How Earthworms Work

The Harmful Earthworm?
Earthworms can reduce the understory in a woodland like this one. Without it, larger animals that feed on those plants can't thrive.
Earthworms can reduce the understory in a woodland like this one. Without it, larger animals that feed on those plants can't thrive.

Sure, they decompose organic matter, break it into usable nutrients for their local ecosystems and recycle compost. But as helpful as they are, researchers have recently come to see the earthworm in another way: as destructor.

The very same traits that make them beneficial can also make earthworms harmful. Study after study finds that earthworms are voracious eaters: One found they can break down about 90 percent of the surface leaf litter in an apple orchard in a single winter; another estimated that earthworms can consume about 9,240 pounds (4,200 kilograms) of organic litter for every 2.47 acres in 11 weeks [sources: Werner, Werner and Bugg]. But that same leaf litter that earthworms eat so efficiently is also the habitat for spiders, lizards, beetles and other arthropods, frogs, snails and innumerable other species. Put simply, earthworms eat these other animals and plants out of house and home.

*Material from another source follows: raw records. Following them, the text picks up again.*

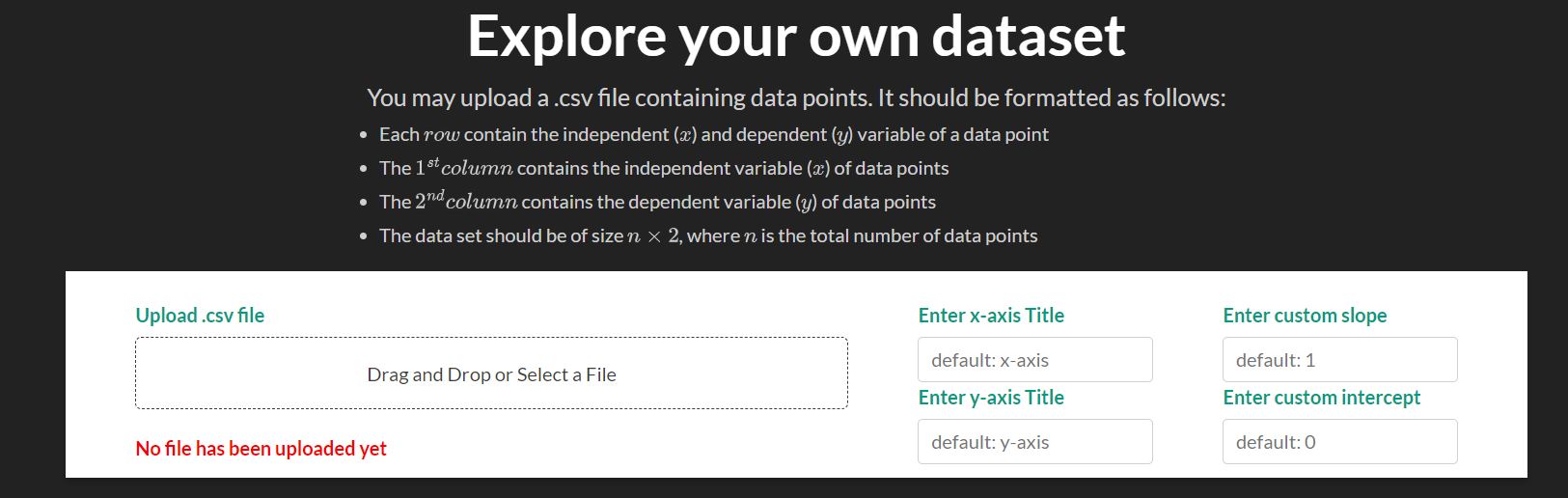Click the red 'No file has been uploaded yet' message
Image resolution: width=1568 pixels, height=498 pixels.
click(x=261, y=449)
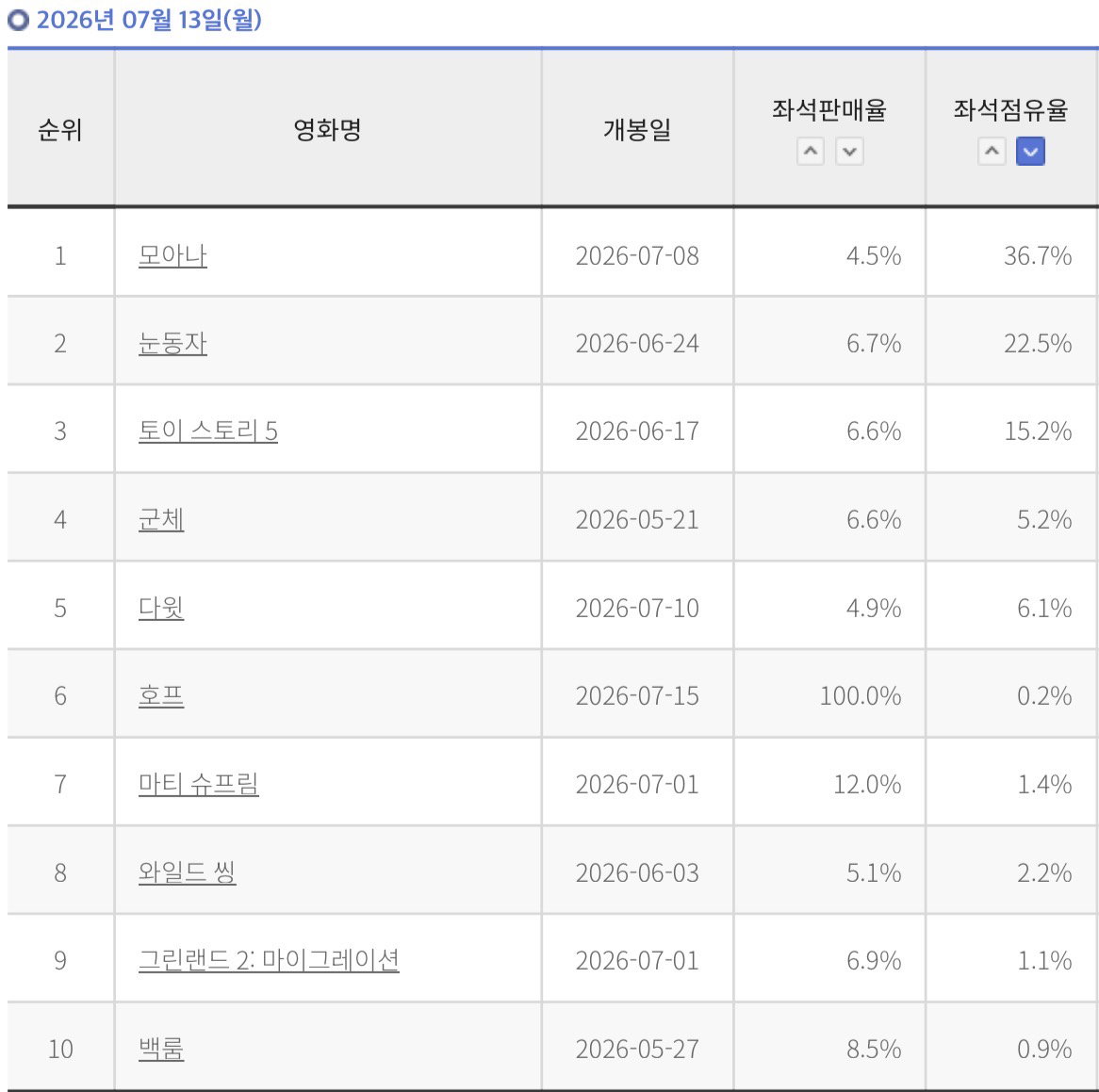Open the 눈동자 movie link
Viewport: 1099px width, 1092px height.
pos(172,343)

The litter horizon also serves as protection for seeds that grow to form the understory plant community of a forest -- all the smaller plants and saplings that make up the lower canopy of vegetation near ground level. Studies have found earthworm activity can reduce both the total coverage and the diversity of plant species among the understory canopy by between 25 and 75 percent [source: University of Minnesota]. This effect ripples up the food chain to affect deer and other vertebrates that depend on that vegetation for food.

There is also evidence that earthworms also have a counterproductive effect on carbon sequestration. One of the major roles of soil is to act as a sink for storing carbon and prevent a disproportionate release into the atmosphere. That organic material earthworms eat have carbon locked up inside, in addition to nitrogen; worms unlock this carbon by breaking down the organic matter, and can contribute to as much as an additional 28 percent of carbon released from the soil by researchers from Colgate University's estimate [source: Kinver].

In North America, all of this is in line with the fact that, despite the many benefits of their presence, most earthworms are non-native, invasive species. The loss of earthworm species during the last ice age left northern woodlands to successfully adapt to conditions without them. With the reintroduction of earthworms to these ecosystems in the last few hundred years, the effects have been the same as with the introduction of any other invasive species: What was once the "natural" order is changing, as ecosystems evolve once again to adapt, this time to the presence, not the absence, of earthworms.